> _TASK_
The line containing "Image resolution: width=1244" marks the start. Return it and every later line of the listing below exactly, ending with the last one.

[Opening RECORDS SHOWN section]

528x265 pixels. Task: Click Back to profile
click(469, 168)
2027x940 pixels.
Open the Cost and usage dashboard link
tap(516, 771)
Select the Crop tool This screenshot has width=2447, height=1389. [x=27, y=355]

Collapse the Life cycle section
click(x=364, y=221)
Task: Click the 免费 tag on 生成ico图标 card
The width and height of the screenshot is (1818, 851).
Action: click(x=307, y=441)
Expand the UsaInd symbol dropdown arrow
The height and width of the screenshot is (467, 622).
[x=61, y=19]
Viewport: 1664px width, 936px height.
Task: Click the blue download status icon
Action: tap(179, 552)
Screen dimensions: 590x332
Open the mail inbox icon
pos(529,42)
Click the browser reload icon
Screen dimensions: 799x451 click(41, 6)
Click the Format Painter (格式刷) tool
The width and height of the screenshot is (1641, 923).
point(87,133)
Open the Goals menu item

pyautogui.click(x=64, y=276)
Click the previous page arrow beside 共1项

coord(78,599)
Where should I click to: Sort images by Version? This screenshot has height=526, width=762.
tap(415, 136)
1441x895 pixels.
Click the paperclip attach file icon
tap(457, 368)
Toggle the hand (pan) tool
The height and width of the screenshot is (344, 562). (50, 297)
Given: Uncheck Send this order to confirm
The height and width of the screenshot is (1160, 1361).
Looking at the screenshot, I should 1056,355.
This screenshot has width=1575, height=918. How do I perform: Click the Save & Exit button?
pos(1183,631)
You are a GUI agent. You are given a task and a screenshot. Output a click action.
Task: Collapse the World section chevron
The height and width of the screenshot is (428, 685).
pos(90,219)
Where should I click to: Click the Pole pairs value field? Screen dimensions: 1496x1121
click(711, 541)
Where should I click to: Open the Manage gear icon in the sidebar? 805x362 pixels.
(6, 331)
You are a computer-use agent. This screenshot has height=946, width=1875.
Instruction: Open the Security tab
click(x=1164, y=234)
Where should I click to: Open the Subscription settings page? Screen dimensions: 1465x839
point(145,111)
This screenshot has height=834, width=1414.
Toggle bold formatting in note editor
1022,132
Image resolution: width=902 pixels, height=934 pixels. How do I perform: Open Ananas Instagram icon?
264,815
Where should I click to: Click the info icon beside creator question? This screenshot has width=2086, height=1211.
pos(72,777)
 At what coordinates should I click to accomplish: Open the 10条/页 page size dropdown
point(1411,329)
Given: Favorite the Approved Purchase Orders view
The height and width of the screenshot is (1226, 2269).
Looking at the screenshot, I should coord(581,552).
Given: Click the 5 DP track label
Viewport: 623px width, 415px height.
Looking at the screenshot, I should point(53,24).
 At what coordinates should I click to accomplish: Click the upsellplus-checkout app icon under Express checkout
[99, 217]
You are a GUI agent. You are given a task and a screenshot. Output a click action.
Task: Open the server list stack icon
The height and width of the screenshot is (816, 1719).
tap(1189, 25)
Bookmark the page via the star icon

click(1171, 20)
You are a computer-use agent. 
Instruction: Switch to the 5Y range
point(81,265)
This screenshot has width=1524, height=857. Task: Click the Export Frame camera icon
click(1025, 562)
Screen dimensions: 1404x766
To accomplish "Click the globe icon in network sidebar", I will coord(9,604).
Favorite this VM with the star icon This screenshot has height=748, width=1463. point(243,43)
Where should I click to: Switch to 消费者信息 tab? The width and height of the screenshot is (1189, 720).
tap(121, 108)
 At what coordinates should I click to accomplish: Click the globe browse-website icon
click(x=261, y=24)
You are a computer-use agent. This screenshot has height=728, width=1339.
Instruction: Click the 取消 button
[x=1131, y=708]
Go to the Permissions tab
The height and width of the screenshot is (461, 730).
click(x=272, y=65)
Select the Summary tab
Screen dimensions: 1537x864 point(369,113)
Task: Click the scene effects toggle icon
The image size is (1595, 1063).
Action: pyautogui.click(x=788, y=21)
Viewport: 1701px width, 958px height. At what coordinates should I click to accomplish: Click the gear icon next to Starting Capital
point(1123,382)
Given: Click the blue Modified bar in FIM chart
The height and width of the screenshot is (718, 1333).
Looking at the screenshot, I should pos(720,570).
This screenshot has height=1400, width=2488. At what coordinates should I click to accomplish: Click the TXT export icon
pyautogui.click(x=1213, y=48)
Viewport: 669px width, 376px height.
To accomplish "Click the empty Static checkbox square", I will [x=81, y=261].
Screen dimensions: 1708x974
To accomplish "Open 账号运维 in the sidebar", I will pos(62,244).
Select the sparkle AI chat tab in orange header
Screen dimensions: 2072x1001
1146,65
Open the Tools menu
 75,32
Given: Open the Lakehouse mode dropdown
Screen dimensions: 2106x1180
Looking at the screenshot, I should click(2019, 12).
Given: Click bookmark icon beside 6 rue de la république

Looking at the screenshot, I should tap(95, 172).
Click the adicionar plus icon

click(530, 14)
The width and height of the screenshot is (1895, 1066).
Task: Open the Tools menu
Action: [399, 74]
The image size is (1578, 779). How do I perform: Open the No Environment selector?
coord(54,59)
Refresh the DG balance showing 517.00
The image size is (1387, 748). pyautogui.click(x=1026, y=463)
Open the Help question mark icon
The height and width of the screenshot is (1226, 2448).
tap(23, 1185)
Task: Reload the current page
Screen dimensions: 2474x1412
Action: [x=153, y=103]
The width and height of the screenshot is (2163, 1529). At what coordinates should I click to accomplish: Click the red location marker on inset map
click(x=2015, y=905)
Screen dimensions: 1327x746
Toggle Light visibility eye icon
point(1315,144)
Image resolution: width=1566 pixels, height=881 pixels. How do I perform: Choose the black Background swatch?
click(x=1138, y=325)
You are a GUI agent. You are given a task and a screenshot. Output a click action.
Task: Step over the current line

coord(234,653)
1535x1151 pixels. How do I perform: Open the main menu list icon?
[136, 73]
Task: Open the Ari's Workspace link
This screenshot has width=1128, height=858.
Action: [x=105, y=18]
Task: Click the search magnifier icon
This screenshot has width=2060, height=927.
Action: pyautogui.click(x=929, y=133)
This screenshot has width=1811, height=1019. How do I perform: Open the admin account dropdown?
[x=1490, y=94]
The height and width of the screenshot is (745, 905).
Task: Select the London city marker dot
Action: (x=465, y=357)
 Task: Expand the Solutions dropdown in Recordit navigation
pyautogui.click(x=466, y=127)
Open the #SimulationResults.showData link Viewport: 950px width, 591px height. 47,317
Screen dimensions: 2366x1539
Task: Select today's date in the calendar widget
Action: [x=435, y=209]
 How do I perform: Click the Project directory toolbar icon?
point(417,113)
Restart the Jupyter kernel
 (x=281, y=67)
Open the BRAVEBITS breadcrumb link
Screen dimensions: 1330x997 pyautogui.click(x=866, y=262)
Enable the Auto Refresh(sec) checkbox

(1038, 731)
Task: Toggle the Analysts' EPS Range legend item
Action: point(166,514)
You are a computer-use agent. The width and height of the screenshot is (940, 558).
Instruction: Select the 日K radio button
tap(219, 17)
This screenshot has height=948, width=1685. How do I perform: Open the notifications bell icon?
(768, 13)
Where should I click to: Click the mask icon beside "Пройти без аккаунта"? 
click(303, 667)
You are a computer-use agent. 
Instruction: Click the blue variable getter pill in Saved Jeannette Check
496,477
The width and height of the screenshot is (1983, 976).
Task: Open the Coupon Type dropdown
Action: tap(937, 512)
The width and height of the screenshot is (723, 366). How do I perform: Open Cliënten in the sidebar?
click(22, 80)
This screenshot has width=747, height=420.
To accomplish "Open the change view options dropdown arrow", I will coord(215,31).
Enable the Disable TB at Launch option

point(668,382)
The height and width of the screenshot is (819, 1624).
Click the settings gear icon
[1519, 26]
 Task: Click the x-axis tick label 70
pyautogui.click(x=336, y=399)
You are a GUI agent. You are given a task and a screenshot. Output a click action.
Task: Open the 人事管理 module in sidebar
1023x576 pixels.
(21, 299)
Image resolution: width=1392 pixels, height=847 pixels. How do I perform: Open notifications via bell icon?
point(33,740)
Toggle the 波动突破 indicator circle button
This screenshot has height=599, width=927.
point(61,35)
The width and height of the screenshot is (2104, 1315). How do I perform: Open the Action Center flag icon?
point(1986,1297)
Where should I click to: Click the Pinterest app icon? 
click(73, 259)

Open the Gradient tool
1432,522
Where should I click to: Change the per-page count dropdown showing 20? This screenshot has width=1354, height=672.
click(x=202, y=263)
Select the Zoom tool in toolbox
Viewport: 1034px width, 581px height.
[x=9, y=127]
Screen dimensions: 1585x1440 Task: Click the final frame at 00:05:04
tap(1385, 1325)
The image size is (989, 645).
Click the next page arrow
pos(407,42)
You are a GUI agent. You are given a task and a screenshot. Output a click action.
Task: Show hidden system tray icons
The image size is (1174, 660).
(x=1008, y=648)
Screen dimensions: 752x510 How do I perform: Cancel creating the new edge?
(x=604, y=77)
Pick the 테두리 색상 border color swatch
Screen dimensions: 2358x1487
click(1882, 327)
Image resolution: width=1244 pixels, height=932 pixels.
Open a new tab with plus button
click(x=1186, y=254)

[Closing RECORDS SHOWN section]

> _ANSWER TO THIS TASK_
Image resolution: width=1244 pixels, height=932 pixels.
Open a new tab with plus button
click(x=1186, y=254)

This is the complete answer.